- GOAL:
In the forum thread about guitar pedals, write out everything from "## ne1roc (Mar" down to "though the traynor." word for word.

Question. Is your speaker stock? It can make a serious difference.

Peace, Mooh.


----------



## ne1roc (Mar 4, 2006)

I'm gonna have to recommend you try the Timmy. I spent 5 hours with mine yesterday through the Plexi Patch on my Axe Fx. 5 hrs with one setting and one pedal gave me every tone I needed. I have to give credit to the Timmy for allowing me to do so. If I needed boost for solo, the Timmy provided almost infinite sustain with the guitar volume full out, and added a nice amount of drive with guitar volume down 50%.

A mainstay pedal on my board is the MI Audio Blues Pro. Its a great pedal and more readily available then the Timmy. Either pedal would sound great though the traynor.


----------



## bagpipe (Sep 19, 2006)

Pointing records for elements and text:
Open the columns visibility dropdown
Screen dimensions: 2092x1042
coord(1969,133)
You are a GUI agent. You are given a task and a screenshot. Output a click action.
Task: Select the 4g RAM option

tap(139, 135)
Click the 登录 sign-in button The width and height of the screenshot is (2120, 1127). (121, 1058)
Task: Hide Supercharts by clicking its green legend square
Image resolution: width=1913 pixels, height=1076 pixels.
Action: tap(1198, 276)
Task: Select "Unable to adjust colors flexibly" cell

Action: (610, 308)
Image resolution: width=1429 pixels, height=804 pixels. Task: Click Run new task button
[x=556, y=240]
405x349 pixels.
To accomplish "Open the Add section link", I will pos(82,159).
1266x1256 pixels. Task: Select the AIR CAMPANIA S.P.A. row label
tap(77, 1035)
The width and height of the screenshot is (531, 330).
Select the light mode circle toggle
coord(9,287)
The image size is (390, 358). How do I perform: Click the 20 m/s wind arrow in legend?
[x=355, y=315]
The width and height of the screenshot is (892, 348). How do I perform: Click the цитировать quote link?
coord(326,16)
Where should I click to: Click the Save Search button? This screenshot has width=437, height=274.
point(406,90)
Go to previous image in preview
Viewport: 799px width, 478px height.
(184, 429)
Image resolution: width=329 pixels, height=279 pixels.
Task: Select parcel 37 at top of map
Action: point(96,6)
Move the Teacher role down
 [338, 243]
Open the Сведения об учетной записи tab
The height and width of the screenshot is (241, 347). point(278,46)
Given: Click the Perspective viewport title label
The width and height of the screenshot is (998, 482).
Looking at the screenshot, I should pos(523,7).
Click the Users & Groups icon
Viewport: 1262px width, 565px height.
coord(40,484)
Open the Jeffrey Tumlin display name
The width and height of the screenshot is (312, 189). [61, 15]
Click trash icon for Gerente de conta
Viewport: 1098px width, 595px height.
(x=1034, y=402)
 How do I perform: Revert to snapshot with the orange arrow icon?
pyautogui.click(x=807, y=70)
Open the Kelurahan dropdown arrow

- THE COMPLETED TASK:
## ne1roc (Mar 4, 2006)

I'm gonna have to recommend you try the Timmy. I spent 5 hours with mine yesterday through the Plexi Patch on my Axe Fx. 5 hrs with one setting and one pedal gave me every tone I needed. I have to give credit to the Timmy for allowing me to do so. If I needed boost for solo, the Timmy provided almost infinite sustain with the guitar volume full out, and added a nice amount of drive with guitar volume down 50%.

A mainstay pedal on my board is the MI Audio Blues Pro. Its a great pedal and more readily available then the Timmy. Either pedal would sound great though the traynor.